Anthony Colantuono
Art in Seventeenth-Century
Italy, Spain, and France
Office: 4229 Art-Sociology Building
Email:
anthony.colantuono@yahoo.com
Telephone: (301) 405-1496
Anthony Colantuono is a specialist in sixteenth- and seventeenth-century Italian, French and Spanish art, with particular emphasis on the study of early art-theoretical and art-critical writings, interpretative methodology and the interaction between the visual and literary arts. He has been the recipient of the 2-year Kress “Rome Prize” fellowship at the American Academy in Rome (1983-85), a Fellowship at Villa I Tatti, The Harvard University Center for Italian Studies (for 2002-2003), and two grants from the National Endowment for the Humanities (summer 1990 and calendar year 2004).
Professor Colantuono's work in general deals with broad issues of pictorial-rhetorical technology, as well as problems in the functionality or “instrumentality” of works of art in well defined historical contexts. His book entitled Guido Reni's ‘Abduction of Helen': The Politics and Rhetoric of Painting in Seventeenth-Century Europe (Cambridge University Press, 1997) has been described as the seminal study of the uses of art in seventeenth-century diplomacy and advances a broader theory of the political functionality of art in early modernity. The study also examines the rhetorical manipulation of the painting's fame for political or diplomatic purposes, specifically focusing upon the deliberate deployment of more than two dozen literary encomia in praise of Reni's Helen as an early modern form of “media spin.”
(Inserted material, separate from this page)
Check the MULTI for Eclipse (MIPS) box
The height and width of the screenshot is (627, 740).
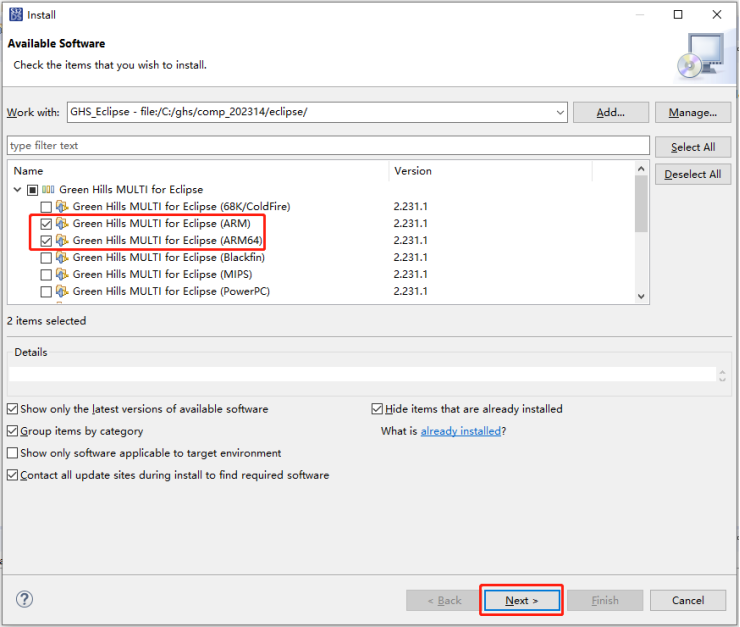pyautogui.click(x=46, y=274)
Professor Colantuono has published numerous essays encompassing interpretative, documentary and connoisseurial problems as well as theoretical and methodological issues. Recent essays have examined connections between literary stylistics and pictorial style in the works of Caravaggio and Lorenzo Lippi; natural philosophy and medical erudition in Bellini's and Titian's bacchanals for Alfonso I d'Este; Estense ducal art patronage at Ferrara; the theory of diplomatic imagery in seventeenth-century Europe; and various studies on the art and art-theoretical writings of Nicolas Poussin.